Sandy is very hungry lately. Mr. Squirrel must knocked her up, already. 😉
One more look, before she look for some old acorn and some berries.
This afternoon, I’ve noticed a new visitor on our bird feeder. A little White-throated Sparrow came over for a little snack, before it flew into a neighboring tree. At least, it sat at the dish long enough for me to capture photo of it. Maybe it will come back soon, so I can get a better photo of this little bird. Bring some friends with you, little guy.
First time, I’ve noticed a White-throated Sparrow in our yard.

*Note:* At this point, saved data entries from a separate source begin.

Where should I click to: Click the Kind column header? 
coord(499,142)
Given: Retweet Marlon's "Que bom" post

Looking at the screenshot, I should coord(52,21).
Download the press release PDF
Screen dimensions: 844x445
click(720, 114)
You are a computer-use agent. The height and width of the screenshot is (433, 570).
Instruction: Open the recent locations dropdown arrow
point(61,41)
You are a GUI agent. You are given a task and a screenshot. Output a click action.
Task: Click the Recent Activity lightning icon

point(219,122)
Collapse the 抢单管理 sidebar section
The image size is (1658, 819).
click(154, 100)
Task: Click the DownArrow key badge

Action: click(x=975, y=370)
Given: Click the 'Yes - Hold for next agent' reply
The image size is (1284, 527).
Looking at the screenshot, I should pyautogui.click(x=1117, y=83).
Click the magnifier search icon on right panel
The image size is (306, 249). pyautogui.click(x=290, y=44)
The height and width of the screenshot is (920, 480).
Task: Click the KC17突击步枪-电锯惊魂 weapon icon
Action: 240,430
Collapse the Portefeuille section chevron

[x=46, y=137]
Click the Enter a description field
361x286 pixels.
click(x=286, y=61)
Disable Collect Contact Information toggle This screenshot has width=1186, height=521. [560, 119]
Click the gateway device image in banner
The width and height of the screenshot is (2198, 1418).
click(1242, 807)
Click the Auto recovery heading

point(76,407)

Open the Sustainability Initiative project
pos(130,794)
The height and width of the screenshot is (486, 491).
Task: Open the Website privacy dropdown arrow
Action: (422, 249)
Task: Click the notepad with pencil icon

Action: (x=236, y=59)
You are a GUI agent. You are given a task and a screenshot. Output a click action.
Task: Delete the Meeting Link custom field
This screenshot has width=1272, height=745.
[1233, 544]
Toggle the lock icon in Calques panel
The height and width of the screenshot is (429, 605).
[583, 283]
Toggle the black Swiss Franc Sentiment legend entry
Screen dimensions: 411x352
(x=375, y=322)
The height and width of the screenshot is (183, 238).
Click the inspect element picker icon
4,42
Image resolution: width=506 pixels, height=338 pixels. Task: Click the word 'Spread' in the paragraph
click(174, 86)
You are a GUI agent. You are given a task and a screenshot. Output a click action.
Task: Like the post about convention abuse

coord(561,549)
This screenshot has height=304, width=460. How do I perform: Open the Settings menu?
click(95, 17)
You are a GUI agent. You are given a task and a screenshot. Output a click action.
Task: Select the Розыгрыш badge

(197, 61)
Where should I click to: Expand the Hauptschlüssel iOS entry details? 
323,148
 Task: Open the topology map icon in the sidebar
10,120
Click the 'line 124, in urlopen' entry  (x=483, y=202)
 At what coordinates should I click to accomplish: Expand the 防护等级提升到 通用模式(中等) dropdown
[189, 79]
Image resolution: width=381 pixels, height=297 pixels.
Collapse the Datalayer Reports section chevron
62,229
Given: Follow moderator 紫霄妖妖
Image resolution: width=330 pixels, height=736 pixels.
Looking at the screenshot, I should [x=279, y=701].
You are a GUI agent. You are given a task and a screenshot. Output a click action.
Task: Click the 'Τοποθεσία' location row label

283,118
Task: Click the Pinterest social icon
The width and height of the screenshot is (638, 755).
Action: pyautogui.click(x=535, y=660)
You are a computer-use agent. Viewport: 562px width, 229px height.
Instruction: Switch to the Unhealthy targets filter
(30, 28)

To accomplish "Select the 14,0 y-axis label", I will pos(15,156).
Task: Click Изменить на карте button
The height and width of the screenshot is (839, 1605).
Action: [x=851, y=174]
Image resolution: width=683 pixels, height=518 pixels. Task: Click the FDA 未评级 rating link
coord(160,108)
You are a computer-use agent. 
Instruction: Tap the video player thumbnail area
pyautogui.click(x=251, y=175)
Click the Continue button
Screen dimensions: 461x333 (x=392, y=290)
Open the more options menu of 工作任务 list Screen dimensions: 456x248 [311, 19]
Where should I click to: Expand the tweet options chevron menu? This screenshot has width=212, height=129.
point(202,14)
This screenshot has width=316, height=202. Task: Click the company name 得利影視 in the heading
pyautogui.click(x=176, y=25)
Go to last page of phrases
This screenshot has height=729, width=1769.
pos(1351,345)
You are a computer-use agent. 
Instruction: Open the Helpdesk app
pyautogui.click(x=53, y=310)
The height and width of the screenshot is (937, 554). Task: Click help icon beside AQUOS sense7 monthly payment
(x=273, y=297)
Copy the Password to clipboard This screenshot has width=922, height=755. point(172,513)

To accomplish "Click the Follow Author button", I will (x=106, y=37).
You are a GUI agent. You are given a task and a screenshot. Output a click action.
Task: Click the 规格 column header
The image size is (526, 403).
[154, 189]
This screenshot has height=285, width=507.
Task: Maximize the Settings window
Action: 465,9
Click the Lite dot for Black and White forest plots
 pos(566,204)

Oh boy! I can tell, it’s mating season. Mr. Squirrel brought his girlfriend, Sandy, over for brunch. After tumbling around in our yard and chasing each other up and down the fence, they both worked up quite a hungry belly. Both sat on the fence behind the greenhouse and watched me from a safe distance, while I filled up the dish with goodies. It didn’t take long, before Mr Squirrel jumped down from the fence and checked out the food. Sandy followed him quickly. As much as Mr. Squirrel loves his Sandy, he can not handle it having her sitting in the food dish, while he’s there. So, he always threw some seeds down to her. But that wasn’t enough for Sandy. She had to see for herself, what’s in the dish. Mr. Squirrel got startled, when Sandy jumped up. And they both ran away from each other. After a few minutes, Sandy was done with the brunch date and left. Mr. Squirrel came back and finished his meal. Now, he’s fed and taking a nap in the attic again. Yeah, he found his way back into the attic. No matter how many times we evict his squirrel butt, he always comes back again. Can we really blame him?
“Hey, what you’ve got up there?”
“Let me see these delicious seeds, you’re eating.”